The exercise: Copy the records from their first line through the line containing "pyautogui.click(x=528, y=323)", both ends included, reproducing each line without changes.

Data supplied:
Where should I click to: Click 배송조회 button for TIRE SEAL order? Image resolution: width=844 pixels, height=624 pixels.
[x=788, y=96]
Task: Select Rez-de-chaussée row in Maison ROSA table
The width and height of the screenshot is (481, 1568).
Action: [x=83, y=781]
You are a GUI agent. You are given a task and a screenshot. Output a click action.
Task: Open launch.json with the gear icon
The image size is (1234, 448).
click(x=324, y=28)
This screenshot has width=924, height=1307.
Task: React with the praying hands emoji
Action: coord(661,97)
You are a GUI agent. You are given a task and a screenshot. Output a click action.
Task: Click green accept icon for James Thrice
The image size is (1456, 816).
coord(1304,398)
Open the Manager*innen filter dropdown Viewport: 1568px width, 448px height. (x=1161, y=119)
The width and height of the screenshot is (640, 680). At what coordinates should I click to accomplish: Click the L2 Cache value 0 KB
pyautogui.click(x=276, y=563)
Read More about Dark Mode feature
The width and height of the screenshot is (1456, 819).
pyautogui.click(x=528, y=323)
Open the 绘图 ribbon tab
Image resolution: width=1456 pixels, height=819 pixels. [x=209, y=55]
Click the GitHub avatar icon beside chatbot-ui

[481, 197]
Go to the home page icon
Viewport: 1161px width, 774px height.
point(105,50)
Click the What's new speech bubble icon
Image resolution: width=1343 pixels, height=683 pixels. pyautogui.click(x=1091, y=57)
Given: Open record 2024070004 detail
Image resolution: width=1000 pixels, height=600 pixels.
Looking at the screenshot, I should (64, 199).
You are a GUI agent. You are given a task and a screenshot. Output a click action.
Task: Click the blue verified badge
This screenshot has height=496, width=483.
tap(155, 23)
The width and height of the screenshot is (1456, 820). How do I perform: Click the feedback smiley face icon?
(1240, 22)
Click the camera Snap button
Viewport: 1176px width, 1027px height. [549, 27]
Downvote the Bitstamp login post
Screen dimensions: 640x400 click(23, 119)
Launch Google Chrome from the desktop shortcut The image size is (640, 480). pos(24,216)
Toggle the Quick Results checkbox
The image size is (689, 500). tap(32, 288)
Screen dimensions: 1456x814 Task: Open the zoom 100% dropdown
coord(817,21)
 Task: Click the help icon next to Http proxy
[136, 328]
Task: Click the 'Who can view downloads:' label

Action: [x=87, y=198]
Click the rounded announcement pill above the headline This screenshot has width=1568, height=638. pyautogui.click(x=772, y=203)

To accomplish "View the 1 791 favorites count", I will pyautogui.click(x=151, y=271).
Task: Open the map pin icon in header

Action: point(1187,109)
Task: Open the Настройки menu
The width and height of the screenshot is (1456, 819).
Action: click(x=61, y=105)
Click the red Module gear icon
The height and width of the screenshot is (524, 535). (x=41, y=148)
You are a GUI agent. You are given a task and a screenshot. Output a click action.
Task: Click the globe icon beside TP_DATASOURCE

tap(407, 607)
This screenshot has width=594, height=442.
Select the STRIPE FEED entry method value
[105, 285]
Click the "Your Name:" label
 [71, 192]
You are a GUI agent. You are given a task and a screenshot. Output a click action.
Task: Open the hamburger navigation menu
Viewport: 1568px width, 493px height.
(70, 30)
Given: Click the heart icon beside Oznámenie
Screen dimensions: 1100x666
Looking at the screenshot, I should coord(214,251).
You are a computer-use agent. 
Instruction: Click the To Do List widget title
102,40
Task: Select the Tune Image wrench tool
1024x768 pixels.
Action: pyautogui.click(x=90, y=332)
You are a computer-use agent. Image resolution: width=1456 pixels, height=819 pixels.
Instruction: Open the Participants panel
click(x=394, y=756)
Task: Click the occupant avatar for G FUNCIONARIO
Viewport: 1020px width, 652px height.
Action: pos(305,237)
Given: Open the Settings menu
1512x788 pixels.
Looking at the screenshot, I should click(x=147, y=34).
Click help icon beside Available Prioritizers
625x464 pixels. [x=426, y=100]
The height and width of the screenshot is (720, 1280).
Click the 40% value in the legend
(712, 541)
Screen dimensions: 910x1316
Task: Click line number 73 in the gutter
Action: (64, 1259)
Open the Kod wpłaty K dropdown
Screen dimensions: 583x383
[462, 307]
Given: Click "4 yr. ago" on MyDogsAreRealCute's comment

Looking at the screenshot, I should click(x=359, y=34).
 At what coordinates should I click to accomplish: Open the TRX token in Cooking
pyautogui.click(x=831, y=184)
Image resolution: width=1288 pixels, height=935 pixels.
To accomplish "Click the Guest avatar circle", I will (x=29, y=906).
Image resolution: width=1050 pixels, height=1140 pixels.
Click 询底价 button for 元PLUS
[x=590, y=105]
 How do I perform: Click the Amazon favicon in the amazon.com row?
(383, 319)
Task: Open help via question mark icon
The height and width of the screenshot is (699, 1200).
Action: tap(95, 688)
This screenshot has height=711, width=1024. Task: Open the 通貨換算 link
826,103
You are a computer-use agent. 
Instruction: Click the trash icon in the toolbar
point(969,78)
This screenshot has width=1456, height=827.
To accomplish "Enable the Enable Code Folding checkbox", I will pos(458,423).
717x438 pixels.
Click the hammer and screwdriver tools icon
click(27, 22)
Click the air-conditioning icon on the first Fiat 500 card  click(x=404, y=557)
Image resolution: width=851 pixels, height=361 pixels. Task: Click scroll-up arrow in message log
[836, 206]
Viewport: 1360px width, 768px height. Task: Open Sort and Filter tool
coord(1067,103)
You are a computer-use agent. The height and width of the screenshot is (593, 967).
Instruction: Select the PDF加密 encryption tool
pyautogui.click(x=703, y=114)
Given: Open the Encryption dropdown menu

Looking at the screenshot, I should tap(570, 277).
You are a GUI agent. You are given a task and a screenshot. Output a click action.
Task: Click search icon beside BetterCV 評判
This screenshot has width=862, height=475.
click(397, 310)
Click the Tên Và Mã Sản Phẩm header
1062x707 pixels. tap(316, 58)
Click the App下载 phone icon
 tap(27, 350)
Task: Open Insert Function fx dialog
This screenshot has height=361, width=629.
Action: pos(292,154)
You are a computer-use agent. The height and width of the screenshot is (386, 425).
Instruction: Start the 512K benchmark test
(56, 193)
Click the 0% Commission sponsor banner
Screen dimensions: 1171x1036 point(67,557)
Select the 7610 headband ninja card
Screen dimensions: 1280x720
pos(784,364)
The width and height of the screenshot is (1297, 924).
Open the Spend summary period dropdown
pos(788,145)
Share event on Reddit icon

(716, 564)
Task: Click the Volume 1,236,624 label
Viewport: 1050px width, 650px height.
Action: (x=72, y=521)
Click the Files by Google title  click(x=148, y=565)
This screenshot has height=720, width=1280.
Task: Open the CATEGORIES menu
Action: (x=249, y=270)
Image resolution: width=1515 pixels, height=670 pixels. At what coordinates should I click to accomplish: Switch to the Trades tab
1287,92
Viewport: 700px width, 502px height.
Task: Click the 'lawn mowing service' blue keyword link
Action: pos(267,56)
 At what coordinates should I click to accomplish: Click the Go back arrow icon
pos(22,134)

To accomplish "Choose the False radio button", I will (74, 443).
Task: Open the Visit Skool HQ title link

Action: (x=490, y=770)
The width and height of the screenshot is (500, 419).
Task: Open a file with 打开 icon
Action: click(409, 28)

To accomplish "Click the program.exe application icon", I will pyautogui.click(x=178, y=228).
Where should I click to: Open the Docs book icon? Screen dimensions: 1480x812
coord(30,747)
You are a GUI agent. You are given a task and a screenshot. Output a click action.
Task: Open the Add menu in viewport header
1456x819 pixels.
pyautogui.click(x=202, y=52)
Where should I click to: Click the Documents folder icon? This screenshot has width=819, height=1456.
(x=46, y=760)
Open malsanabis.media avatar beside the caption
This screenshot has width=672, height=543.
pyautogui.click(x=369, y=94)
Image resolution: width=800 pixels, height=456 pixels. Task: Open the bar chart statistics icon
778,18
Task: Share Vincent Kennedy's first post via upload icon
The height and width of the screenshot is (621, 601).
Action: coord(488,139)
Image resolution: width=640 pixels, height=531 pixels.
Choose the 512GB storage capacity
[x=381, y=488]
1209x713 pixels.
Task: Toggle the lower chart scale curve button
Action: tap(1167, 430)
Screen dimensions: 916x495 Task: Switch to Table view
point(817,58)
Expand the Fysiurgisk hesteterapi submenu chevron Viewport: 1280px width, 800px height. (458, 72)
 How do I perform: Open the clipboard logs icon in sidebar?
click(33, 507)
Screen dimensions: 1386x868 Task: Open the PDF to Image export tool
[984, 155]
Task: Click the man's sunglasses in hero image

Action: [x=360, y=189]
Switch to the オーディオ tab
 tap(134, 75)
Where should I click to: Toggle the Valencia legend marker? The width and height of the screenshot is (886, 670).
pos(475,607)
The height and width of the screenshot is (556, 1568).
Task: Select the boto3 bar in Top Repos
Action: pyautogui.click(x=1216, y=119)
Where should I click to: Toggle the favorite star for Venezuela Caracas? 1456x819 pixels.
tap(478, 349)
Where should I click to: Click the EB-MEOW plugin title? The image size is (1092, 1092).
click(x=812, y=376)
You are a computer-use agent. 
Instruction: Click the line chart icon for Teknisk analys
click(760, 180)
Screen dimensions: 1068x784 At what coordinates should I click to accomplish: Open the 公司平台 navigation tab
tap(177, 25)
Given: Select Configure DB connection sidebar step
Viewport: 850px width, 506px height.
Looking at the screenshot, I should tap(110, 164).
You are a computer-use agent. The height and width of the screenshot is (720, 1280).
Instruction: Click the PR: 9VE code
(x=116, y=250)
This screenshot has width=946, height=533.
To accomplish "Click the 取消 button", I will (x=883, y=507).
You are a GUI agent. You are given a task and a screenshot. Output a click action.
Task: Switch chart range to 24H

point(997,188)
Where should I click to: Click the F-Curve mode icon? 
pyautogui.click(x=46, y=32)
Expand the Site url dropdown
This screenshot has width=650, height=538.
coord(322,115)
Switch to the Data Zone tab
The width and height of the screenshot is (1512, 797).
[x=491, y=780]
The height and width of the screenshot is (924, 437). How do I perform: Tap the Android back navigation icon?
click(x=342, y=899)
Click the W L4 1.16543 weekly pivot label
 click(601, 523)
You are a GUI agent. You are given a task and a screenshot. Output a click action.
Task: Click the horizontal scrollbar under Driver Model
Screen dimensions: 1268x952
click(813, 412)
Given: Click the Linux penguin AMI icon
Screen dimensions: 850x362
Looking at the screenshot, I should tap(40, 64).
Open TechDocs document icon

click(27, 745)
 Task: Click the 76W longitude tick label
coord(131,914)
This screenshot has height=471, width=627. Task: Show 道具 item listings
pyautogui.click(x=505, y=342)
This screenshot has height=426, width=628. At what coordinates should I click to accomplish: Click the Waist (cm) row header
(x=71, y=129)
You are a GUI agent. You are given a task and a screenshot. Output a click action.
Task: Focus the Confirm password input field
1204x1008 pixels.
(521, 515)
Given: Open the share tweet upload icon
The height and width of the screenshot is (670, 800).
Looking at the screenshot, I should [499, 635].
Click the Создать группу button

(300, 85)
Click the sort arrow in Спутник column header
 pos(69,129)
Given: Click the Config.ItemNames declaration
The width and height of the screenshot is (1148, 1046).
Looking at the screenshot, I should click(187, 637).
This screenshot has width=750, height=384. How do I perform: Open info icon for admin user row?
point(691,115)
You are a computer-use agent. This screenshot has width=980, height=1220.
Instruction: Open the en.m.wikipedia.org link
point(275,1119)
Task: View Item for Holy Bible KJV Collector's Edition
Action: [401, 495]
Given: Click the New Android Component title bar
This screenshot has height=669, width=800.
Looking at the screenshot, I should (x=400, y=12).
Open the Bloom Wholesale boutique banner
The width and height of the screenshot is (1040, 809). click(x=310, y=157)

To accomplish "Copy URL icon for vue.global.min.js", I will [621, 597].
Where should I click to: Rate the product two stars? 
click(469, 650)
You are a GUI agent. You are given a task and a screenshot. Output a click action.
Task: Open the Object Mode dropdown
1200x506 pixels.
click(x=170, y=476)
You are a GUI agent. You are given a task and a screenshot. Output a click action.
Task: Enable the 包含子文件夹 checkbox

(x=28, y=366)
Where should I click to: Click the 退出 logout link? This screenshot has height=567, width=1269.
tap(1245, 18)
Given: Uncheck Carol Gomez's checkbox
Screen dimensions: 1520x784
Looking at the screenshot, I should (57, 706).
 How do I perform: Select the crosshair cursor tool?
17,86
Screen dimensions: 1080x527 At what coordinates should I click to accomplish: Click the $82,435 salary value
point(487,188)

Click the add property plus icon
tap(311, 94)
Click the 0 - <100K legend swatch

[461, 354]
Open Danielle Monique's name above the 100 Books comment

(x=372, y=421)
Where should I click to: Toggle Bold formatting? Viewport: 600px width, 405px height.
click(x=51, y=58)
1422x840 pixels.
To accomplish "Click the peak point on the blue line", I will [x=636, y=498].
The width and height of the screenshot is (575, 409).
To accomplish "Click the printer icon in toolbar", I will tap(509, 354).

The reply:
Where should I click to: Click 배송조회 button for TIRE SEAL order? Image resolution: width=844 pixels, height=624 pixels.
[x=788, y=96]
Task: Select Rez-de-chaussée row in Maison ROSA table
The width and height of the screenshot is (481, 1568).
Action: [x=83, y=781]
You are a GUI agent. You are given a task and a screenshot. Output a click action.
Task: Open launch.json with the gear icon
The image size is (1234, 448).
click(x=324, y=28)
This screenshot has width=924, height=1307.
Task: React with the praying hands emoji
Action: coord(661,97)
You are a GUI agent. You are given a task and a screenshot. Output a click action.
Task: Click green accept icon for James Thrice
The image size is (1456, 816).
coord(1304,398)
Open the Manager*innen filter dropdown Viewport: 1568px width, 448px height. (x=1161, y=119)
The width and height of the screenshot is (640, 680). At what coordinates should I click to accomplish: Click the L2 Cache value 0 KB
pyautogui.click(x=276, y=563)
Read More about Dark Mode feature
The width and height of the screenshot is (1456, 819).
pyautogui.click(x=528, y=323)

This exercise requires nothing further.